# employer dans son français un peu baroque l’expression consacrée



## meliss

Bonjour. Cette insertion me confond: son français - c'est à qui? Merci.

"Or les sources narratives — pour employer, dans son français un peu baroque, l’expression consacrée — c’est-à-dire les récits délibérément voués à l’information des lecteurs, n’ont pas cessé assurément de prêter au chercheur un secours précieux." (Apologie pour l'Histoire de Marc Bloch).


----------



## snarkhunter

Bonjour *Meliss*,

Il s'agit probablement de celui du chercheur. Toutefois, il aurait été utile de connaître la partie précédant cette citation, afin de s'assurer qu'aucune autre personne n'y était évoquée.


----------



## meliss

Le contexte est long. L'auteur ne parle pas ici de chercheur. Il explique qu'il y a deux classes des témoignages:

"Nous aurons, face à face, les types mêmes des deux grandes classes entre lesquelles se répartit la masse immensément variée des documents mis par le passé à la disposition des historiens. Quand, en effet, nous lisons, pour nous informer, Hérodote ou Froissart ...
— que faisons-nous, sinon nous conformer exactement à ce que les auteurs de ces écrits attendaient de nous?
Au contraire, les formules des papyrus des morts n’étaient destinées qu’à être récitées par l’âme en péril et entendues des dieux seuls" ... "Or les sources narratives..."

*Note des modérateurs*: Les citations sont limitées à 4 phrases par la règle 4.  Le passage complet se trouve ici.


----------



## plantin

Le problème, comme l'a pressenti snarkhunter, c'est que vous ne citez pas, ni dans la première ni dans la deuxième citation, le bon passage pour comprendre qui est derrière le possessif:


> ... et lorsque *le médiéviste* dans les archives feuillette, en l’an de grâce 1942, la correspondance commerciale des Cedames de Lucques, *il *se rend coupable d’une indiscrétion que les Cedames de nos jours, s’*il *prenait les mêmes libertés avec leur copie‑lettres, qualifieraient durement. Or les sources narratives — pour employer, dans *son *français un peu baroque, l’expression consacrée —


----------



## meliss

Oups.. Je ne pouvais pas imaginer qu'il s'agit de ce médiaviste il y a longtemps oublié dans le paragraphe précedent dont il n'était point le personnage central.
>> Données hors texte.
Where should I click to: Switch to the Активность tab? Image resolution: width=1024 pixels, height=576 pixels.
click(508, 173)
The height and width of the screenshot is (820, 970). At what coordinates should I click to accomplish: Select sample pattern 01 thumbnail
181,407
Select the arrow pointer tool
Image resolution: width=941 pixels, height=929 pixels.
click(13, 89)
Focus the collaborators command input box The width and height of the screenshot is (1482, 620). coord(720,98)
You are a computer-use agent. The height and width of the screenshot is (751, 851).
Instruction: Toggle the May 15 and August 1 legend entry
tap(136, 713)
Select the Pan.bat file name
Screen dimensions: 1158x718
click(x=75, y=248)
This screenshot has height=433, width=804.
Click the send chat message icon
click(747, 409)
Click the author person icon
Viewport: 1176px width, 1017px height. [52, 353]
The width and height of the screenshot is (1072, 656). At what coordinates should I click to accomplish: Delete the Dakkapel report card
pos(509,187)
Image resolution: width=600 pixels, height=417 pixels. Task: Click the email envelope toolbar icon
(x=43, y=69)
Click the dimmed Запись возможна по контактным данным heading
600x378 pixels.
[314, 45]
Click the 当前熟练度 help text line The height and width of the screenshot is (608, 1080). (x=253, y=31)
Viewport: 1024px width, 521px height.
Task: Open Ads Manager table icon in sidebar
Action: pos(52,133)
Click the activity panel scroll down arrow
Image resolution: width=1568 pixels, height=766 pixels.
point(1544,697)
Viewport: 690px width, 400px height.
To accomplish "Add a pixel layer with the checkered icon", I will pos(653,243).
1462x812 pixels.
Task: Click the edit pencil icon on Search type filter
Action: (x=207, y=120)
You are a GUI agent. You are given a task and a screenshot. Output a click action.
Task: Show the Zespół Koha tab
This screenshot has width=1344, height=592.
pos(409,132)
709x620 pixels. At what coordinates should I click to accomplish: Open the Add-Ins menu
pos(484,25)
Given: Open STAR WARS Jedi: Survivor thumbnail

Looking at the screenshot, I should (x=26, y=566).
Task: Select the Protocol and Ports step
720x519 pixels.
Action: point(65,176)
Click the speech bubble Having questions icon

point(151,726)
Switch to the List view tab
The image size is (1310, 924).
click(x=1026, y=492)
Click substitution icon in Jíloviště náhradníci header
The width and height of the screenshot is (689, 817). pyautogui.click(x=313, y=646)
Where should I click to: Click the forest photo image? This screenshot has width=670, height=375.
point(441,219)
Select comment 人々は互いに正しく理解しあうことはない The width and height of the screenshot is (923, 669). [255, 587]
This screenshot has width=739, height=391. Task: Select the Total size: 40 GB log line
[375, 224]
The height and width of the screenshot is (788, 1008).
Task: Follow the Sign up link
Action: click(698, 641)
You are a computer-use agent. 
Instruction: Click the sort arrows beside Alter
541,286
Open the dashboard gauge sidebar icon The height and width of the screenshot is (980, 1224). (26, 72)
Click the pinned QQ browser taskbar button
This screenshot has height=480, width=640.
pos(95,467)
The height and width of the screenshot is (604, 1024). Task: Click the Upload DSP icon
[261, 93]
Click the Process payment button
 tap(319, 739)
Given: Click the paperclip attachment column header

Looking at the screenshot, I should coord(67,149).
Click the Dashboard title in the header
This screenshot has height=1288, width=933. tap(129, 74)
Merci!


----------



## plantin

Il en parle peut-être bien avant, mais il le mentionne aussi juste une ligne au-dessus, comme le montre l'extrait que je cite, qui est sans coupure.


----------



## meliss

Oui, vous avez certainement raison. Pour me justifier je ne peux qu'évoquer la traduction anglaise qui semble ne pas remarqué le médiaviste, elle non plus.


----------



## Reynald

Vous avez peut-être raison, Plantin. Toutefois, une autre compréhension de la phrase me semble possible : dans le français un peu baroque de l'expression consacrée.


----------



## plantin

Exact, on peut aussi le comprendre comme cela; avec Marc Bloch, ce n'est jamais simple...


----------



## meliss

Reynald said:


> Vous avez peut-être raison, Plantin. Toutefois, une autre compréhension de la phrase me semble possible : dans le français un peu baroque de l'expression consacrée.


Pour moi c'est trop "baroque". Pourriez vous m'expliquer cette interprétation, s'il vous plaît?


----------



## Reynald

Marc Bloch trouverait l'expression utilisée habituellement par les historiens ("sources narratives") plutôt baroque, c'est-à-dire assez bizarre.


----------



## meliss

Reynald said:


> Marc Bloch trouverait l'expression utilisée habituellement par les historiens ("sources narratives") plutôt baroque, c'est-à-dire assez bizarre.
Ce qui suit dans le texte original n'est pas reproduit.